Proteomics data can be incorporated with histopathology images through machine learning in RCC diagnosis [
24]. The proposed proteomics-based RF classifier achieved an overall accuracy of 0.98 (10-fold cross-validation results) in distinguishing between ccRCC and normal tissues and an average sensitivity of 0.97 and specificity of 0.99, while the histology-based classifier scored an accuracy of 0.95 on the test dataset. However, the proposed system was not generalized by testing on different datasets, while it highlights the importance of investigating the predictive relationships between histopathology and proteomics-based diagnostic models.

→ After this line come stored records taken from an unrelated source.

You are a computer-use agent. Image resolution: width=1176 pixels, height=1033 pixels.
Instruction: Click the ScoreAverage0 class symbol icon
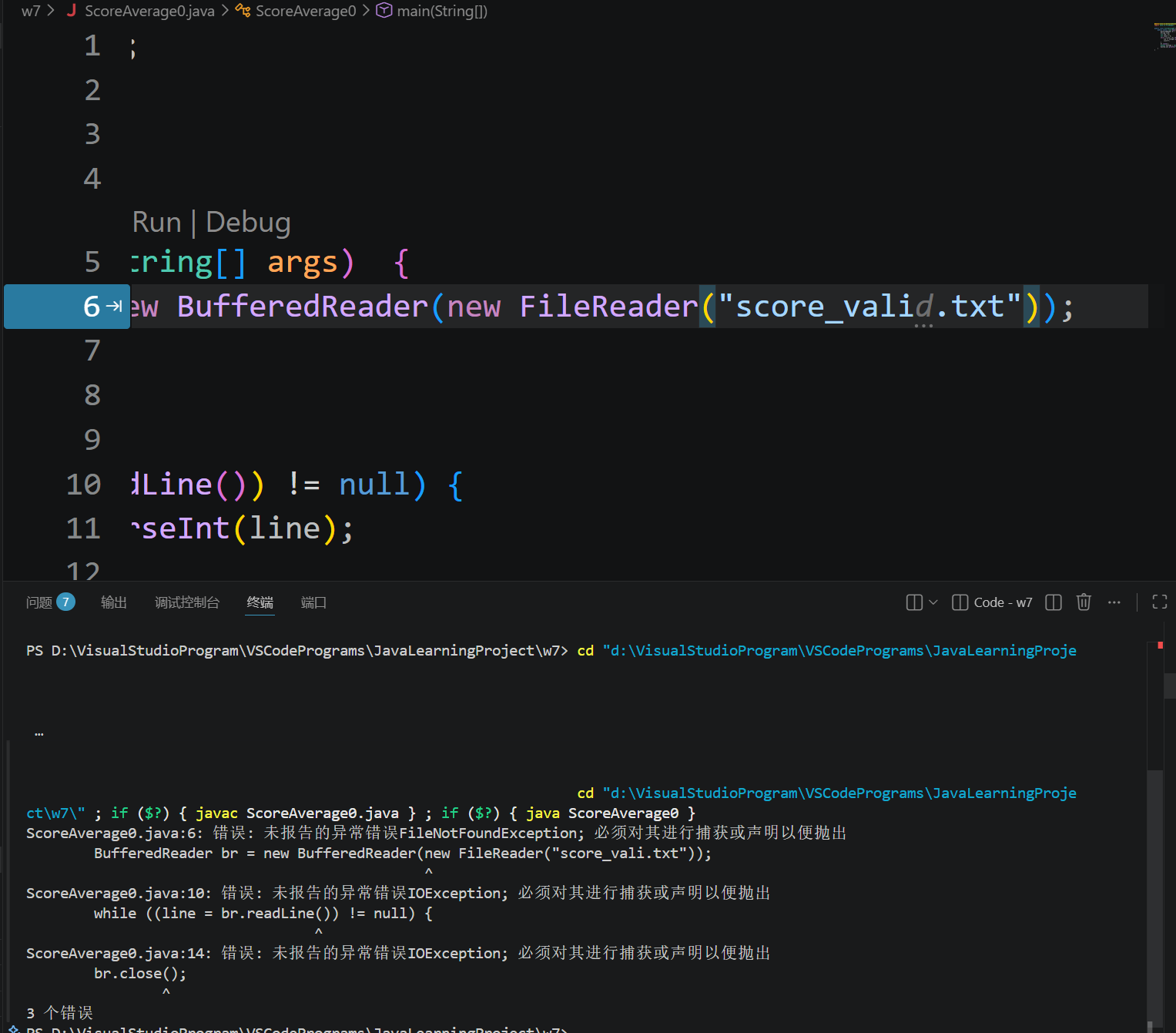pos(243,11)
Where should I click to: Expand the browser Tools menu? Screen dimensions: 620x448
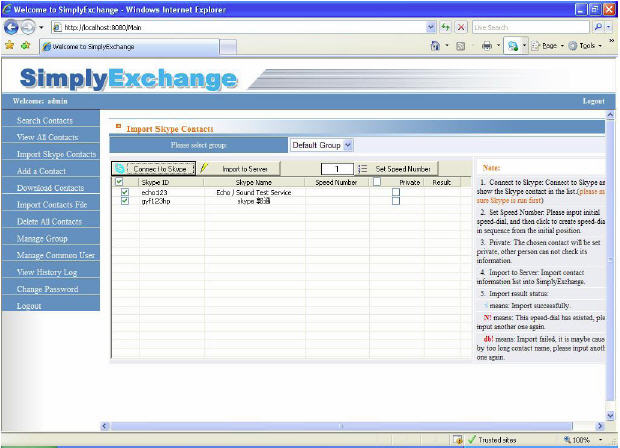point(589,46)
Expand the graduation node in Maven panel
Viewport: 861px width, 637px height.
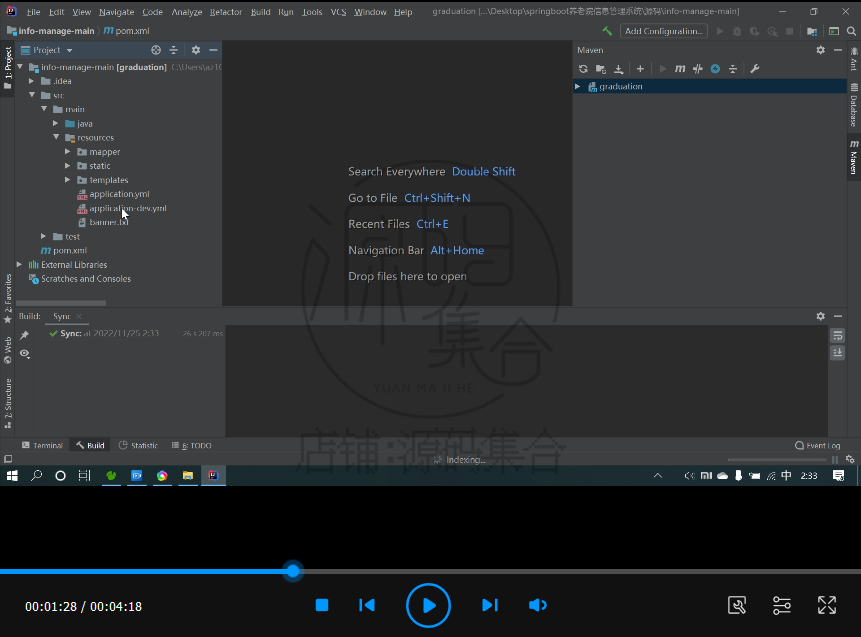577,86
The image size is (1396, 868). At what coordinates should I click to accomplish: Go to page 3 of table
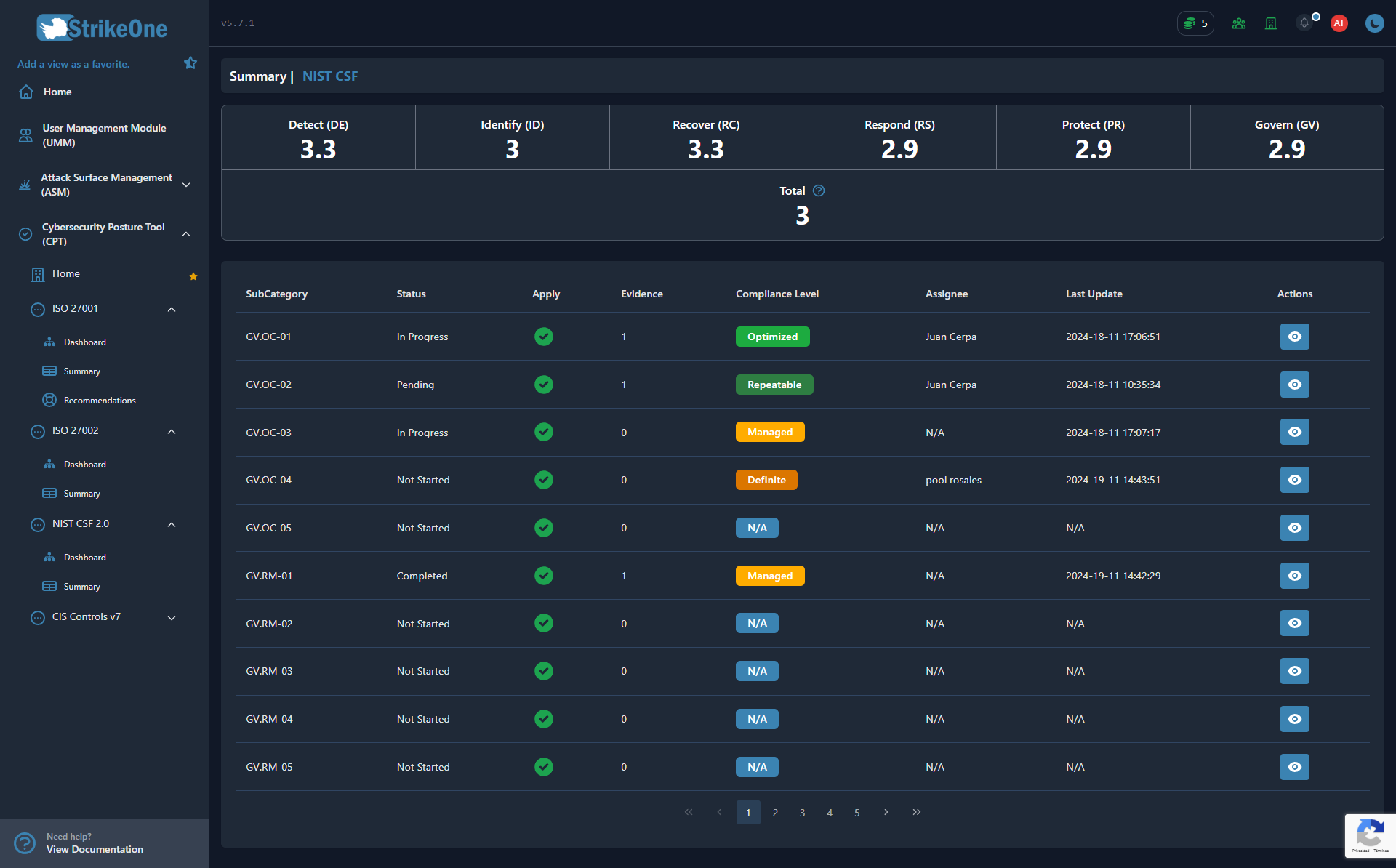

Recent research employs multiscale WSI patches classification approaches to reflect the pathologist’s actual practices in classifying cancerous regions. To provide his precise evaluation, the pathologist needs to examine the slides at different magnification levels to utilize various cellular features at different scales. In [
25], the authors proposed a multiscale deep neural network for bladder cancer classification. The model can effectively extract similar tissue areas using the ROI extraction method. Their multiscale model achieved an F1-score of 0.986; however, their patch-based classification model uses carefully annotated data by expert pathologists. On the other hand, the researchers in [
26] proposed another multiscale MIL CNN for cancer subtype classification on slide-level annotation, which is similar to our research. Their proposed system addressed malignant lymphoma subtype classification. The multiscale domain-adversarial MIL approach provided an average accuracy of 0.871 achieved by 5-fold cross-validation. Authors in [
27] proposed a state-of-the-art semantic segmentation model for histopathology images. HookNet utilizes concentric patches at multiple resolutions fed to a series of convolutional and pooling layers to effectively combine information from context and WSI’s details. The authors present two high-resolution semantic segmentation models for lung and breast cancer. HookNet outperforms single-resolution U-Net and other conventional multi-resolution segmentation models for histopathology images.

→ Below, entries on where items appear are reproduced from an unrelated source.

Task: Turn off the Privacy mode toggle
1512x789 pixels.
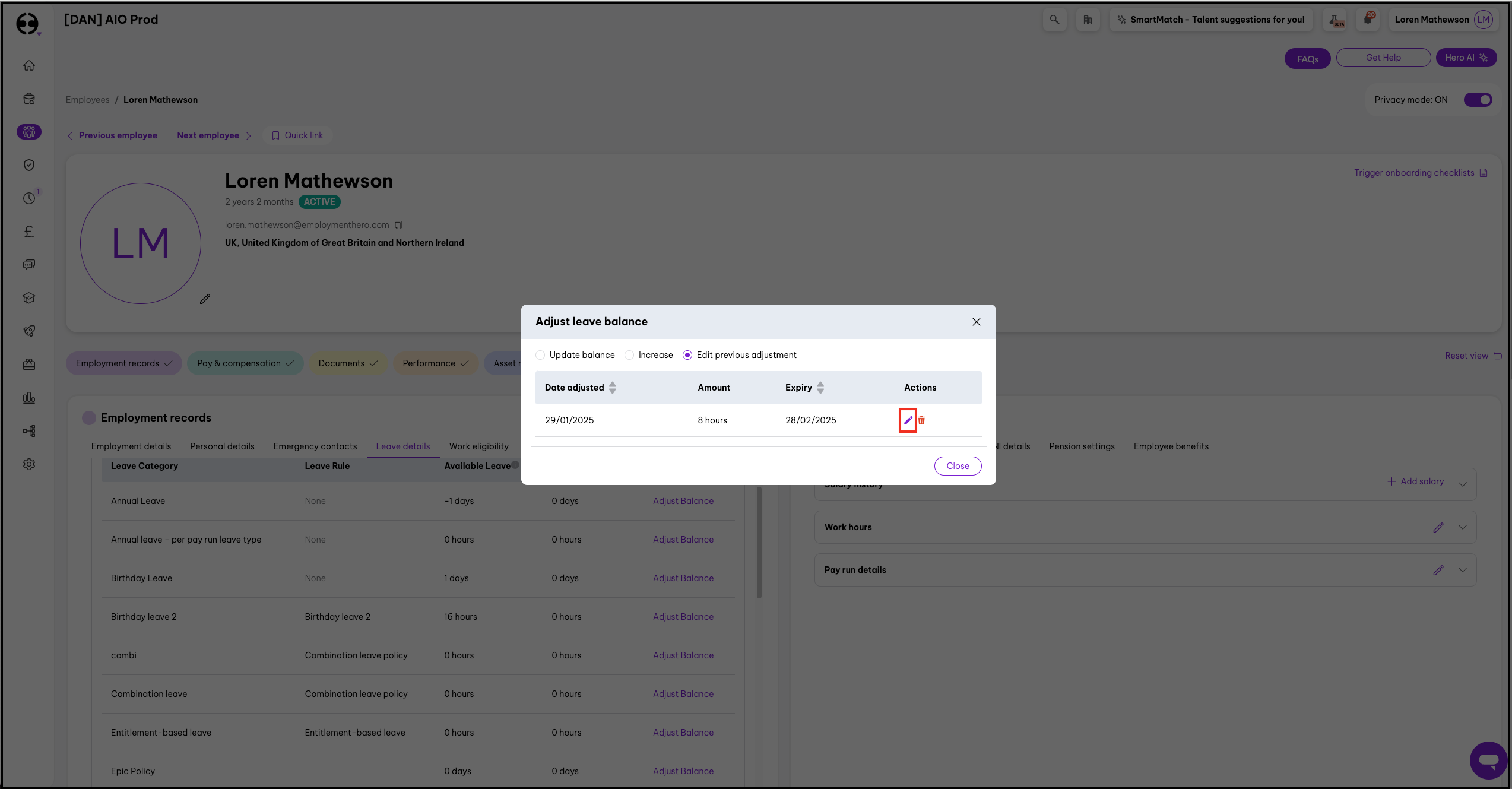Action: click(x=1478, y=100)
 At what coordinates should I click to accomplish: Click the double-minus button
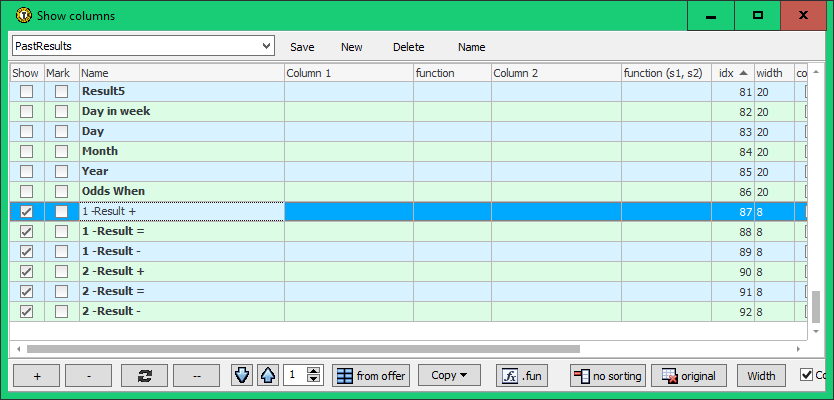(x=196, y=376)
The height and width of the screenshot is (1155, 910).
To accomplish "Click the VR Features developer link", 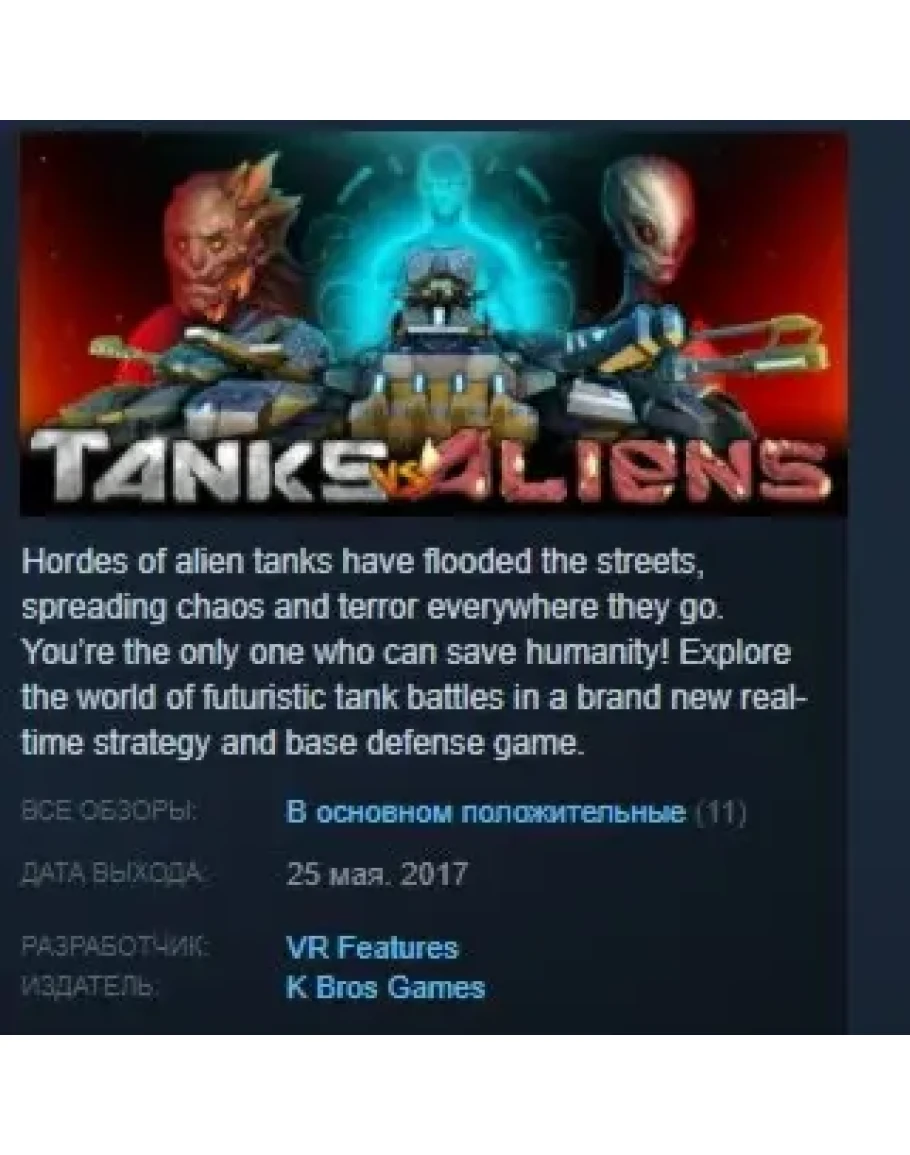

In this research work, we propose a multiscale learning approach for renal cell carcinoma subtyping. We are the first study to apply the proposed idea of combining the decisions of three CNNs in order to provide high accuracy in histopathology classification. We address the problem of choosing the optimal patch size for pathology slides classification while imitating the pathologists’ practice. Since the small patch size closer to the cell’s size will embody different features than the larger patches that maintain the connectivity between the different cells. The main contributions of our proposed framework are as follows:
- i.
The final classification decision is obtained by a multiscale learning approach to integrate the global features extracted from the large-size patches and the local ones extracted from the smaller patches.
- ii.
The end-to-end system framework is fully automated; hence, hand-made feature extraction methods are not required.
- iii.
The decision fusion approach guarantees the discarding of the patches that do not represent the RCC subtype features that we are looking for in our diagnosis, which significantly improves the classification accuracy.